実際にリンカーンが病床で寝ながら捜査を進める姿を確認し、リチャードは最後の復讐にかかろうとしています。
本を使用したのは復讐の手段であって、本を狂信しているわけではない
本の中に出てくる殺人者は、狂信的な人物と言えます。
しかし、リチャードはあくまで「リンカーンへの復讐」が目的です。本の通りに殺人したのは、ただの手段だと考えられます。
だからこそ、リンカーンを殺害しに行くとき、セルマとチェイニーにも手をかけるのです。
セルマとチェイニーの殺害は本に書かれてはいません。もし狂信的な本の信者であれば、その二人は殺害しないはず。
そう考えると、やはりリチャードにとって本の存在はリンカーンをおびき出し、希望を持たせて殺すための手段だったと考えらえます。
セルマとチェイニーは生きているのか?死んでしまったのか?
では、次にセルマとチェイニーについて考察していきます。
功名心バリバリで、捜査を混乱させてきたチェイニーはともかく、献身的にリンカーンを支えるセルマは生きていて欲しいです。
そこで考察する材料として、以下の点から考察します。
- セルマとチェイニーが襲われた前後の様子
- 原作『ボーン・コレクター』(ジェフリー・ディーヴァー著)との比較
- 映画特典映像の証言
セルマとチェイニーが襲われた前後の様子
まずはセルマとチェイニーが襲われた様子を見て、二人の生死について考察していきます。
とくにリチャードが使用した武器やアメリア登場後のアメリアの行動が、考察する上でのヒントです。
腹部を刺される死亡率
リチャードはリンカーンの元へナイフを持って登場しました。
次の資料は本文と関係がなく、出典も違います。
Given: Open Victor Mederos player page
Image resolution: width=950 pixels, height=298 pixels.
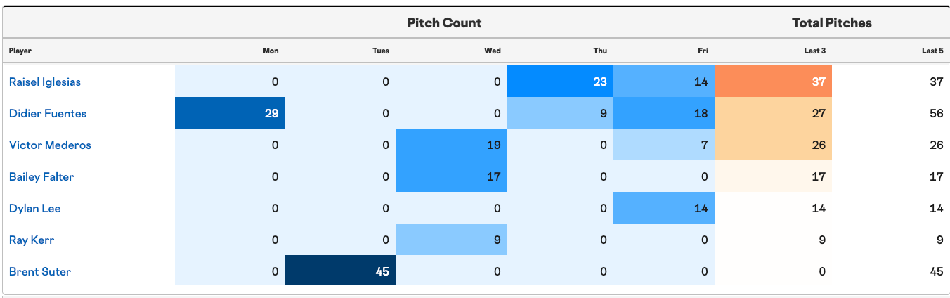Looking at the screenshot, I should 50,145.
そのナイフでセルマとチェイニーは襲われているのです。
二人が刺されたのは「腹部」でした。
医学的観点から見たとき「腹部切開は死亡率が低い」というのは常識です。
その観点から見て、リチャードが二人を襲ってリンカーンの元に訪れるのに時間はそこまでかかっていません。
時間から考えて、執拗に何度も刺されているとは考えにくく、二人もいるのでなおさらです。
ナイフという点と、腹部を刺したという点からは二人がすぐに死亡したと考えにくいことが分かります。
アメリアが救急車を呼んだ
リチャードが残した現場証拠から、アメリアはリンカーンの家へと急行し、リンカーンをぎりぎりのところで助けます。